* _STATED TASK_
Copy the following records word for word, keeping every line in its original order.

* _DATA PROVIDED_
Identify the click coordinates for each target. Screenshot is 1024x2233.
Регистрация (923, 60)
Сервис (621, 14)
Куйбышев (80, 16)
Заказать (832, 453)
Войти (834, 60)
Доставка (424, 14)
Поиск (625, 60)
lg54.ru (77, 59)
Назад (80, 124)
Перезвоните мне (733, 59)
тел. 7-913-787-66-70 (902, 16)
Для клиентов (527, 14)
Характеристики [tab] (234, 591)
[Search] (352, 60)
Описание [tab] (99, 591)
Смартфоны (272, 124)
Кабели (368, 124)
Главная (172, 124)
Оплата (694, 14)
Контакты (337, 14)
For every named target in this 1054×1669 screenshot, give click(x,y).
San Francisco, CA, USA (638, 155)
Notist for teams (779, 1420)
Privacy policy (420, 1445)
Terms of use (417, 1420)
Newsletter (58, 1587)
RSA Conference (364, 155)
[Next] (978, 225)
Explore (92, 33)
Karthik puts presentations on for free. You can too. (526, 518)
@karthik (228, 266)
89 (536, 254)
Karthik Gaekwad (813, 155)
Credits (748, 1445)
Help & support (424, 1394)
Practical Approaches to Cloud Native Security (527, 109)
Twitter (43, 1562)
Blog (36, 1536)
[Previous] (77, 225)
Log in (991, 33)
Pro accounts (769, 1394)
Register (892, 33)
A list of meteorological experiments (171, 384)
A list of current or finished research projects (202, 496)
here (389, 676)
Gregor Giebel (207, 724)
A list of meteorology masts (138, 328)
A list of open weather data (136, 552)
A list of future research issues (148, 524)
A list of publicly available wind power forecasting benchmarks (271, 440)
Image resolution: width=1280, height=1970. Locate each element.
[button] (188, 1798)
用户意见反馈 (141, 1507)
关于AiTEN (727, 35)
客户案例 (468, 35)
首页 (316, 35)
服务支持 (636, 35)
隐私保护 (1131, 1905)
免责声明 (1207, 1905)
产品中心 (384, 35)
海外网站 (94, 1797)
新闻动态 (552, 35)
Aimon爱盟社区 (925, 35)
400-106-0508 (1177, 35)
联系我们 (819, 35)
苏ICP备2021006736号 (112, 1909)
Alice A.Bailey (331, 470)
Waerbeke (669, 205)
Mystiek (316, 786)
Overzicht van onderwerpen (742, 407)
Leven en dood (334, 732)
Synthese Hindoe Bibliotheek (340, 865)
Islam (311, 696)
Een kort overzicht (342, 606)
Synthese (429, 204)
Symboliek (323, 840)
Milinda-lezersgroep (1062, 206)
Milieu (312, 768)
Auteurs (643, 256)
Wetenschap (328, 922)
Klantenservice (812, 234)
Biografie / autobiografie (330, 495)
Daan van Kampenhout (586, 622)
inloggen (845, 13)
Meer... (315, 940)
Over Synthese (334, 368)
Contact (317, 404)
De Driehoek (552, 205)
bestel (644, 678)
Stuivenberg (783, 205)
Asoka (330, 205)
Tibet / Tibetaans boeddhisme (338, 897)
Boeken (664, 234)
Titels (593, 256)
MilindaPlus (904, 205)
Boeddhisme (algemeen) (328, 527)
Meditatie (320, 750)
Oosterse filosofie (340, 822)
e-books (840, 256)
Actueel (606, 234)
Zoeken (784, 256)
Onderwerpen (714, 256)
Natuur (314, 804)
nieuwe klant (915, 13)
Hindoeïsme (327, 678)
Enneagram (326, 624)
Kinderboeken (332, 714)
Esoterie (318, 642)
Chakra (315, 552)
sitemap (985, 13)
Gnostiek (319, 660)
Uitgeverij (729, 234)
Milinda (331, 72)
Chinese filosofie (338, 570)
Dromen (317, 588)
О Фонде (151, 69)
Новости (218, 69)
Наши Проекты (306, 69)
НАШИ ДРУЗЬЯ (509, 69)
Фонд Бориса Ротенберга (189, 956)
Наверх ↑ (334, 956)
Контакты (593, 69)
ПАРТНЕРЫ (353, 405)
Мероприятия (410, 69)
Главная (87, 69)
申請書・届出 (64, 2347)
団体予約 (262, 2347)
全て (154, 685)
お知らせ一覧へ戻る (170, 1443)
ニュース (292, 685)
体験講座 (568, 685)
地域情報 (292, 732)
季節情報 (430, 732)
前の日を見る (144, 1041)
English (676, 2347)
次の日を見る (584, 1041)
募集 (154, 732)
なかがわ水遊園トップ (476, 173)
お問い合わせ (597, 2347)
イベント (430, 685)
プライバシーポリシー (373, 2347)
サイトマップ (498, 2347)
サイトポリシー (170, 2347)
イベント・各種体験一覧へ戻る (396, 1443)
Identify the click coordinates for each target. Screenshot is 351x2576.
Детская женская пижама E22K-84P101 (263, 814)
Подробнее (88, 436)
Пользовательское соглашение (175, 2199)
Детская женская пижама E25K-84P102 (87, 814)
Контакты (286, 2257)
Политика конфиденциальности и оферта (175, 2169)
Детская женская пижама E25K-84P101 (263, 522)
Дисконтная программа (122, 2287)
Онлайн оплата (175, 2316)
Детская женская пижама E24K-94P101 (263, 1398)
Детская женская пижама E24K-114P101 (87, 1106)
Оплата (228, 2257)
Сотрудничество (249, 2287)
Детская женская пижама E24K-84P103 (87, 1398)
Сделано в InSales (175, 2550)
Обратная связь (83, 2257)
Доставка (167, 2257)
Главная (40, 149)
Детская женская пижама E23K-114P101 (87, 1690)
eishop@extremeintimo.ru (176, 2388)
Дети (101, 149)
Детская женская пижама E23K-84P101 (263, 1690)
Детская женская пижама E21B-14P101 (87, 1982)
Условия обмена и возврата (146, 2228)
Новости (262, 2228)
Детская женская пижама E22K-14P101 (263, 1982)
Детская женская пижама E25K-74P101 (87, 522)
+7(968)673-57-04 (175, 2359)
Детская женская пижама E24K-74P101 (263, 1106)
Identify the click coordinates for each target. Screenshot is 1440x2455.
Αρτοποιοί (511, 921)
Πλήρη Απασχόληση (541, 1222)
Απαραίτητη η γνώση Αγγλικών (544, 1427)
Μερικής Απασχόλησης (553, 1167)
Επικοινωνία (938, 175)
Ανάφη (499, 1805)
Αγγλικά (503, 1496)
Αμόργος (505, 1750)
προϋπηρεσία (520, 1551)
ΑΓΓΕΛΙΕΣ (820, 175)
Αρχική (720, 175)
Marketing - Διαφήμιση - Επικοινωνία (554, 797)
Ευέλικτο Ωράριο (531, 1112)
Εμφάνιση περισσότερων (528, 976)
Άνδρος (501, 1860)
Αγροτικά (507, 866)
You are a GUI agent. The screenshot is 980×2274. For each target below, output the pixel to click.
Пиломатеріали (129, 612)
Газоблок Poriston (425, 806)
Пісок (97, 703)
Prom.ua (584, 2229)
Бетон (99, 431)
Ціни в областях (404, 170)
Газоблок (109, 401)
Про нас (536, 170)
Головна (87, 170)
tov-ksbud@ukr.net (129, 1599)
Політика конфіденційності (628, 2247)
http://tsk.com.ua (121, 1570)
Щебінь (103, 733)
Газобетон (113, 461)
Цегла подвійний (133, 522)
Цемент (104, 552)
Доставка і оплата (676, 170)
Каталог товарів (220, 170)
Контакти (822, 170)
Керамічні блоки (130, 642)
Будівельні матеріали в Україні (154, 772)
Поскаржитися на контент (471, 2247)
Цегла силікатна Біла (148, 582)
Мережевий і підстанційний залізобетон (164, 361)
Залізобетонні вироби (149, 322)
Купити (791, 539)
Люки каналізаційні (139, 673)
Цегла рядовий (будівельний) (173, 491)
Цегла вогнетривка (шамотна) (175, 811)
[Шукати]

* _COMPLETED TASK_
Identify the click coordinates for each target. Screenshot is 1024x2233.
Регистрация (923, 60)
Сервис (621, 14)
Куйбышев (80, 16)
Заказать (832, 453)
Войти (834, 60)
Доставка (424, 14)
Поиск (625, 60)
lg54.ru (77, 59)
Назад (80, 124)
Перезвоните мне (733, 59)
тел. 7-913-787-66-70 (902, 16)
Для клиентов (527, 14)
Характеристики [tab] (234, 591)
[Search] (352, 60)
Описание [tab] (99, 591)
Смартфоны (272, 124)
Кабели (368, 124)
Главная (172, 124)
Оплата (694, 14)
Контакты (337, 14)
For every named target in this 1054×1669 screenshot, give click(x,y).
San Francisco, CA, USA (638, 155)
Notist for teams (779, 1420)
Privacy policy (420, 1445)
Terms of use (417, 1420)
Newsletter (58, 1587)
RSA Conference (364, 155)
[Next] (978, 225)
Explore (92, 33)
Karthik puts presentations on for free. You can too. (526, 518)
@karthik (228, 266)
89 (536, 254)
Karthik Gaekwad (813, 155)
Credits (748, 1445)
Help & support (424, 1394)
Practical Approaches to Cloud Native Security (527, 109)
Twitter (43, 1562)
Blog (36, 1536)
[Previous] (77, 225)
Log in (991, 33)
Pro accounts (769, 1394)
Register (892, 33)
A list of meteorological experiments (171, 384)
A list of current or finished research projects (202, 496)
here (389, 676)
Gregor Giebel (207, 724)
A list of meteorology masts (138, 328)
A list of open weather data (136, 552)
A list of future research issues (148, 524)
A list of publicly available wind power forecasting benchmarks (271, 440)
Image resolution: width=1280, height=1970. Locate each element.
[button] (188, 1798)
用户意见反馈 (141, 1507)
关于AiTEN (727, 35)
客户案例 (468, 35)
首页 (316, 35)
服务支持 (636, 35)
隐私保护 (1131, 1905)
免责声明 (1207, 1905)
产品中心 (384, 35)
海外网站 (94, 1797)
新闻动态 (552, 35)
Aimon爱盟社区 (925, 35)
400-106-0508 (1177, 35)
联系我们 (819, 35)
苏ICP备2021006736号 (112, 1909)
Alice A.Bailey (331, 470)
Waerbeke (669, 205)
Mystiek (316, 786)
Overzicht van onderwerpen (742, 407)
Leven en dood (334, 732)
Synthese Hindoe Bibliotheek (340, 865)
Islam (311, 696)
Een kort overzicht (342, 606)
Synthese (429, 204)
Symboliek (323, 840)
Milinda-lezersgroep (1062, 206)
Milieu (312, 768)
Auteurs (643, 256)
Wetenschap (328, 922)
Klantenservice (812, 234)
Biografie / autobiografie (330, 495)
Daan van Kampenhout (586, 622)
inloggen (845, 13)
Meer... (315, 940)
Over Synthese (334, 368)
Contact (317, 404)
De Driehoek (552, 205)
bestel (644, 678)
Stuivenberg (783, 205)
Asoka (330, 205)
Tibet / Tibetaans boeddhisme (338, 897)
Boeken (664, 234)
Titels (593, 256)
MilindaPlus (904, 205)
Boeddhisme (algemeen) (328, 527)
Meditatie (320, 750)
Oosterse filosofie (340, 822)
e-books (840, 256)
Actueel (606, 234)
Zoeken (784, 256)
Onderwerpen (714, 256)
Natuur (314, 804)
nieuwe klant (915, 13)
Hindoeïsme (327, 678)
Enneagram (326, 624)
Kinderboeken (332, 714)
Esoterie (318, 642)
Chakra (315, 552)
sitemap (985, 13)
Gnostiek (319, 660)
Uitgeverij (729, 234)
Milinda (331, 72)
Chinese filosofie (338, 570)
Dromen (317, 588)
О Фонде (151, 69)
Новости (218, 69)
Наши Проекты (306, 69)
НАШИ ДРУЗЬЯ (509, 69)
Фонд Бориса Ротенберга (189, 956)
Наверх ↑ (334, 956)
Контакты (593, 69)
ПАРТНЕРЫ (353, 405)
Мероприятия (410, 69)
Главная (87, 69)
申請書・届出 (64, 2347)
団体予約 (262, 2347)
全て (154, 685)
お知らせ一覧へ戻る (170, 1443)
ニュース (292, 685)
体験講座 (568, 685)
地域情報 (292, 732)
季節情報 (430, 732)
前の日を見る (144, 1041)
English (676, 2347)
次の日を見る (584, 1041)
募集 (154, 732)
なかがわ水遊園トップ (476, 173)
お問い合わせ (597, 2347)
イベント (430, 685)
プライバシーポリシー (373, 2347)
サイトマップ (498, 2347)
サイトポリシー (170, 2347)
イベント・各種体験一覧へ戻る (396, 1443)
Identify the click coordinates for each target. Screenshot is 351x2576.
Детская женская пижама E22K-84P101 (263, 814)
Подробнее (88, 436)
Пользовательское соглашение (175, 2199)
Детская женская пижама E25K-84P102 (87, 814)
Контакты (286, 2257)
Политика конфиденциальности и оферта (175, 2169)
Детская женская пижама E25K-84P101 (263, 522)
Дисконтная программа (122, 2287)
Онлайн оплата (175, 2316)
Детская женская пижама E24K-94P101 (263, 1398)
Детская женская пижама E24K-114P101 (87, 1106)
Оплата (228, 2257)
Сотрудничество (249, 2287)
Детская женская пижама E24K-84P103 (87, 1398)
Сделано в InSales (175, 2550)
Обратная связь (83, 2257)
Доставка (167, 2257)
Главная (40, 149)
Детская женская пижама E23K-114P101 (87, 1690)
eishop@extremeintimo.ru (176, 2388)
Дети (101, 149)
Детская женская пижама E23K-84P101 (263, 1690)
Детская женская пижама E21B-14P101 (87, 1982)
Условия обмена и возврата (146, 2228)
Новости (262, 2228)
Детская женская пижама E22K-14P101 (263, 1982)
Детская женская пижама E25K-74P101 (87, 522)
+7(968)673-57-04 (175, 2359)
Детская женская пижама E24K-74P101 (263, 1106)
Identify the click coordinates for each target. Screenshot is 1440x2455.
Αρτοποιοί (511, 921)
Πλήρη Απασχόληση (541, 1222)
Απαραίτητη η γνώση Αγγλικών (544, 1427)
Μερικής Απασχόλησης (553, 1167)
Επικοινωνία (938, 175)
Ανάφη (499, 1805)
Αγγλικά (503, 1496)
Αμόργος (505, 1750)
προϋπηρεσία (520, 1551)
ΑΓΓΕΛΙΕΣ (820, 175)
Αρχική (720, 175)
Marketing - Διαφήμιση - Επικοινωνία (554, 797)
Ευέλικτο Ωράριο (531, 1112)
Εμφάνιση περισσότερων (528, 976)
Άνδρος (501, 1860)
Αγροτικά (507, 866)
You are a GUI agent. The screenshot is 980×2274. For each target below, output the pixel to click.
Пиломатеріали (129, 612)
Газоблок Poriston (425, 806)
Пісок (97, 703)
Prom.ua (584, 2229)
Бетон (99, 431)
Ціни в областях (404, 170)
Газоблок (109, 401)
Про нас (536, 170)
Головна (87, 170)
tov-ksbud@ukr.net (129, 1599)
Політика конфіденційності (628, 2247)
http://tsk.com.ua (121, 1570)
Щебінь (103, 733)
Газобетон (113, 461)
Цегла подвійний (133, 522)
Цемент (104, 552)
Доставка і оплата (676, 170)
Каталог товарів (220, 170)
Контакти (822, 170)
Керамічні блоки (130, 642)
Будівельні матеріали в Україні (154, 772)
Поскаржитися на контент (471, 2247)
Цегла силікатна Біла (148, 582)
Мережевий і підстанційний залізобетон (164, 361)
Залізобетонні вироби (149, 322)
Купити (791, 539)
Люки каналізаційні (139, 673)
Цегла рядовий (будівельний) (173, 491)
Цегла вогнетривка (шамотна) (175, 811)
[Шукати]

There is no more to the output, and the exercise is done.